*** Selected excerpt ***

Everything else is your domain. That's freedom, not omission.
┌──────────────────────────────────────────────────┐
│ Layer 3 · Your App │ ← HTTP / Auth / Multi-tenancy / Your business
├──────────────────────────────────────────────────┤
│ Layer 2 · Stdlib ~1800 LOC │ ← Building blocks: ToolLoop / Guard / Handoff
├──────────────────────────────────────────────────┤
│ Layer 1 · Contract ~300 LOC │ ← Pure interfaces: LLM / ToolDispatcher / Embedder
├──────────────────────────────────────────────────┤
│ Layer 0 · Kernel ~600 LOC │ ← Five primitives. That's it.
└──────────────────────────────────────────────────┘
Dependency rule: Layer N may only import Layer N-1 or below. No exceptions.
Every component in the standard library is a composition of Steps or Routers. No new primitives, no special channels.

*** End of Selected excerpt ***

# [Assignment 1]
Translate this sentence from the layered-architecture excerpt into Spanish: "Every component in the standard library is a composition of Steps or Routers."
# [Assignment 2]
Reproduce the portion of the layered-architecture excerpt that begins at the words "Everything else is" and stops after the words "primitives. That's it.".
# [Assignment 3]
Answer these questions from the layered-architecture excerpt:
(a) Approximately how many lines of code does Layer 0, the Kernel, contain?
(b) Which layer consists of pure interfaces such as LLM, ToolDispatcher, and Embedder?
(c) Under the dependency rule, which layers may Layer N import?

*** Data section ***

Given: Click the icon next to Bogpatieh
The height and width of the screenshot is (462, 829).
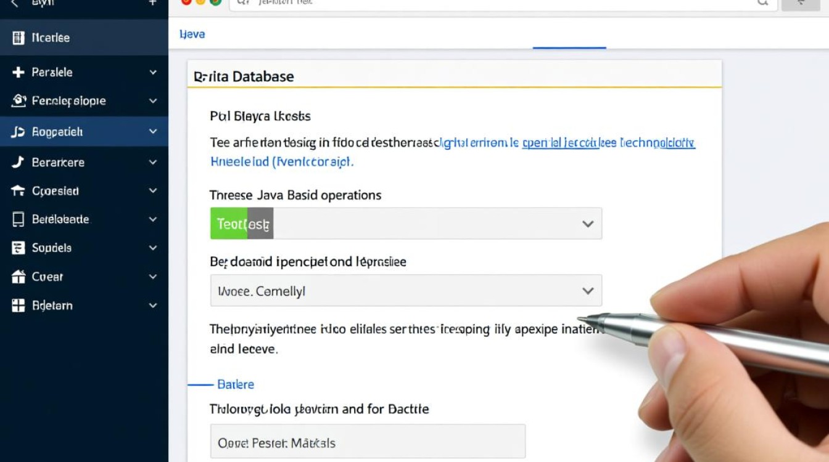Looking at the screenshot, I should (18, 132).
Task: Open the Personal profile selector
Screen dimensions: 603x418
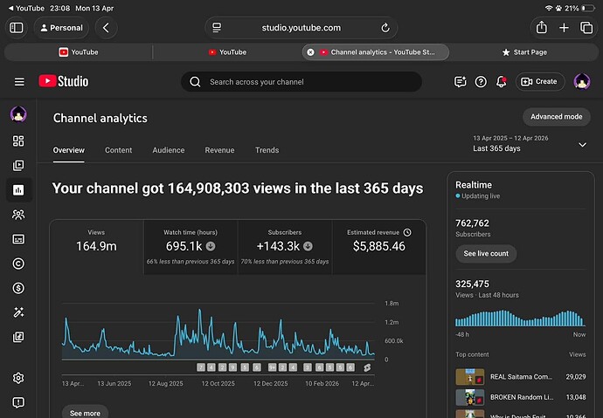Action: (61, 28)
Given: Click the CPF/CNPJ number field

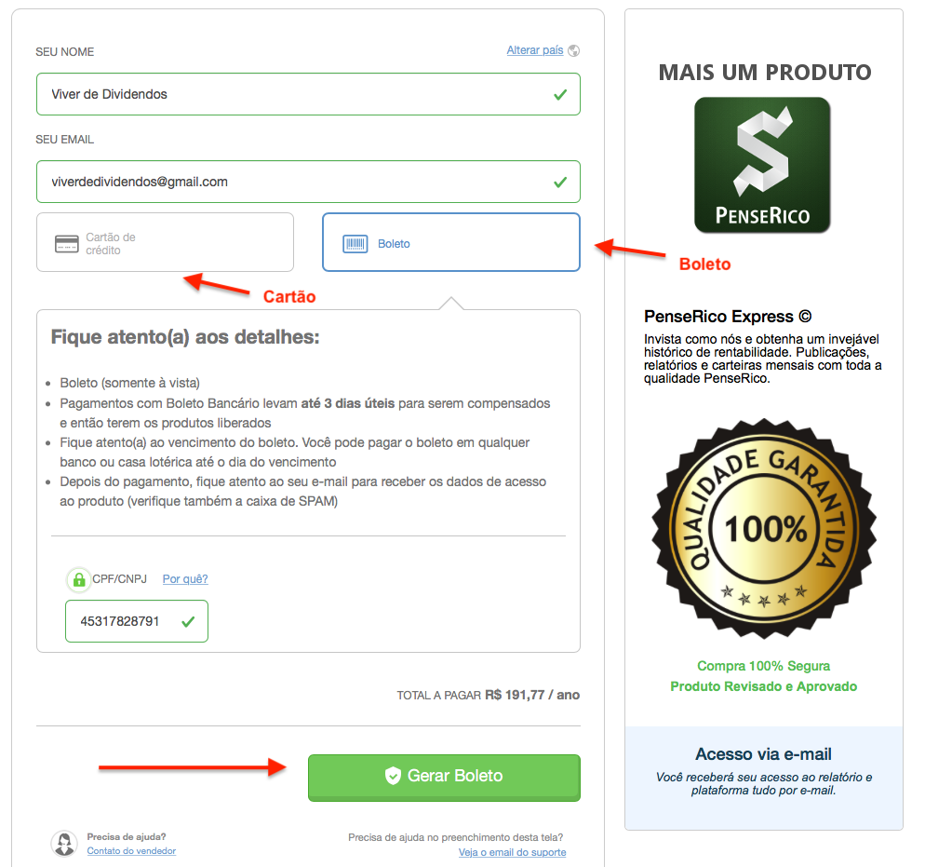Looking at the screenshot, I should pyautogui.click(x=137, y=621).
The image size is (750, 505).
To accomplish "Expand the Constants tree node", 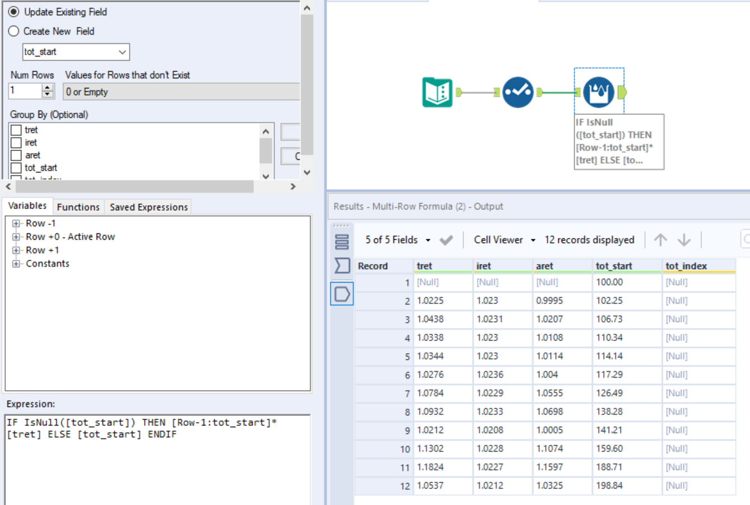I will point(16,263).
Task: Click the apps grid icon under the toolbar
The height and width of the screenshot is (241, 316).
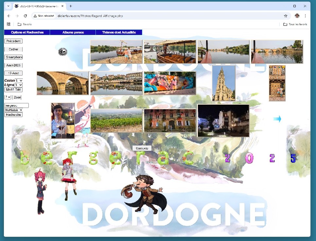Action: pyautogui.click(x=8, y=24)
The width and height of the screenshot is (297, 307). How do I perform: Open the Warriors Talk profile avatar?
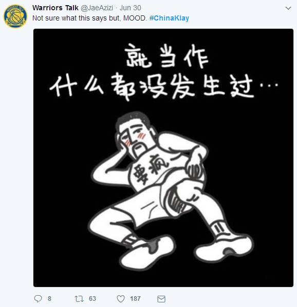click(15, 16)
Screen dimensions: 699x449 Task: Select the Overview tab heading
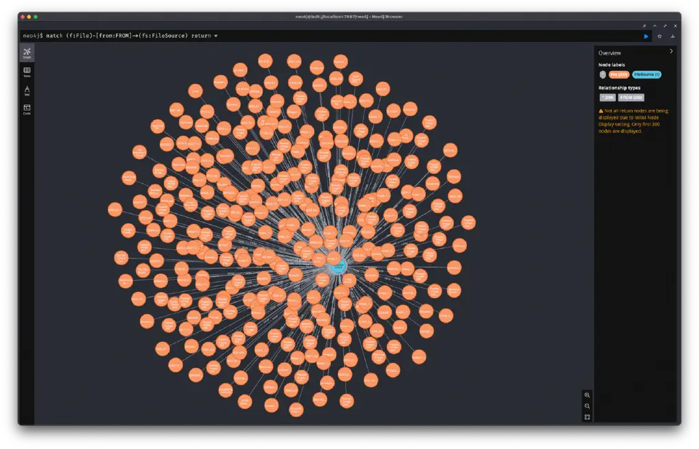tap(610, 53)
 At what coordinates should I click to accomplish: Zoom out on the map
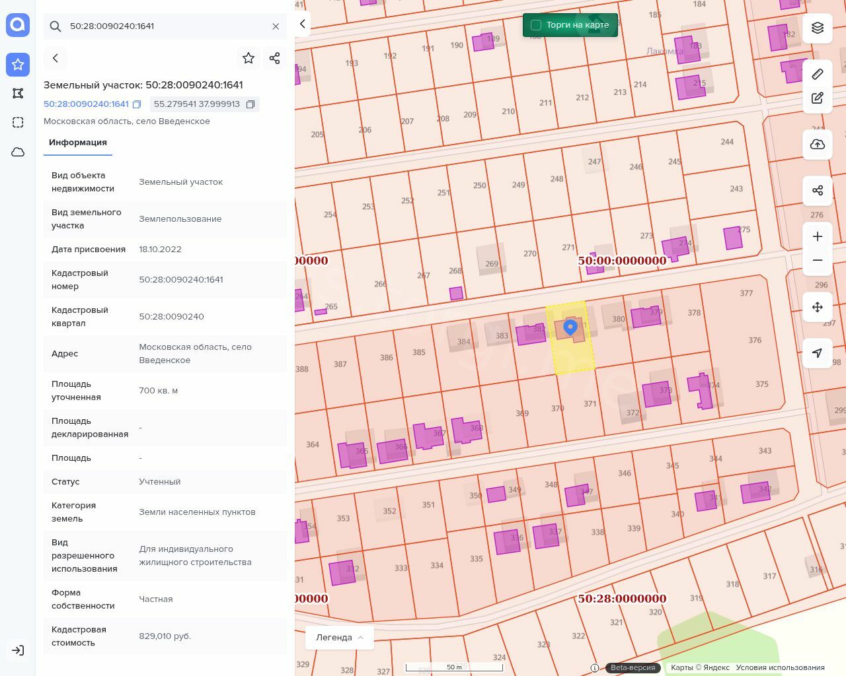818,260
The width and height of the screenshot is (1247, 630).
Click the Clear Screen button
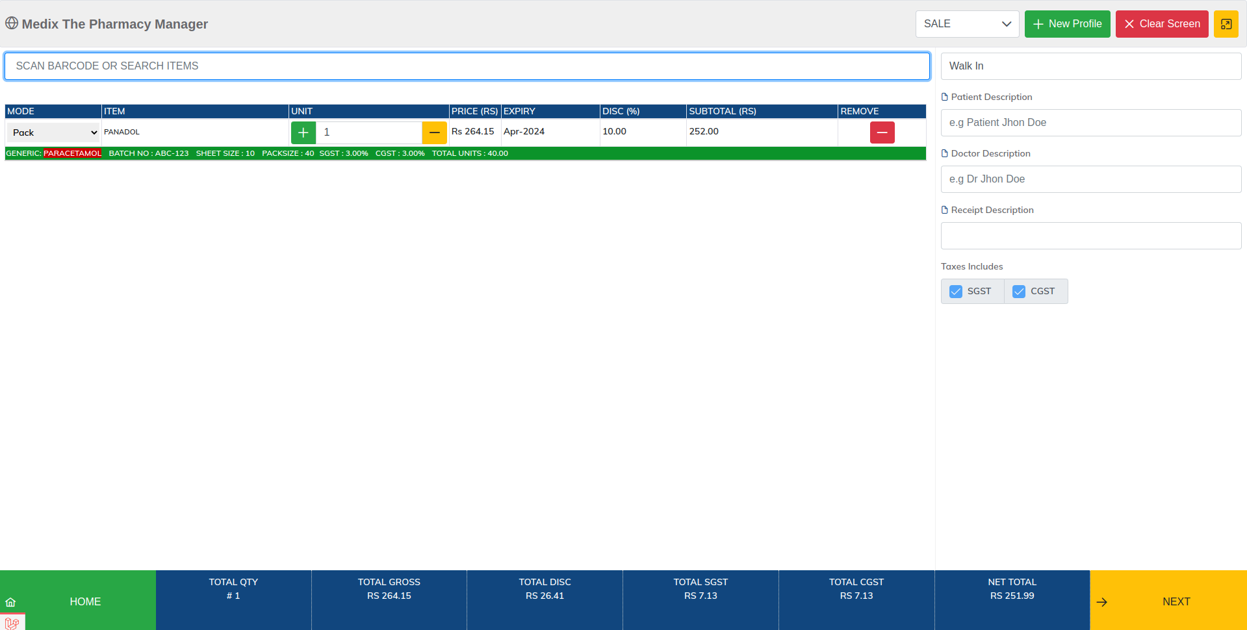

*** End of Data section ***

# [Expected output 1]
Cada componente de la biblioteca estándar es una composición de Steps o Routers.

# [Expected output 2]
Everything else is your domain. That's freedom, not omission.
┌──────────────────────────────────────────────────┐
│ Layer 3 · Your App │ ← HTTP / Auth / Multi-tenancy / Your business
├──────────────────────────────────────────────────┤
│ Layer 2 · Stdlib ~1800 LOC │ ← Building blocks: ToolLoop / Guard / Handoff
├──────────────────────────────────────────────────┤
│ Layer 1 · Contract ~300 LOC │ ← Pure interfaces: LLM / ToolDispatcher / Embedder
├──────────────────────────────────────────────────┤
│ Layer 0 · Kernel ~600 LOC │ ← Five primitives. That's it.

# [Expected output 3]
(a) About 600 lines of code (~600 LOC).
(b) Layer 1 · Contract.
(c) Only Layer N-1 or below.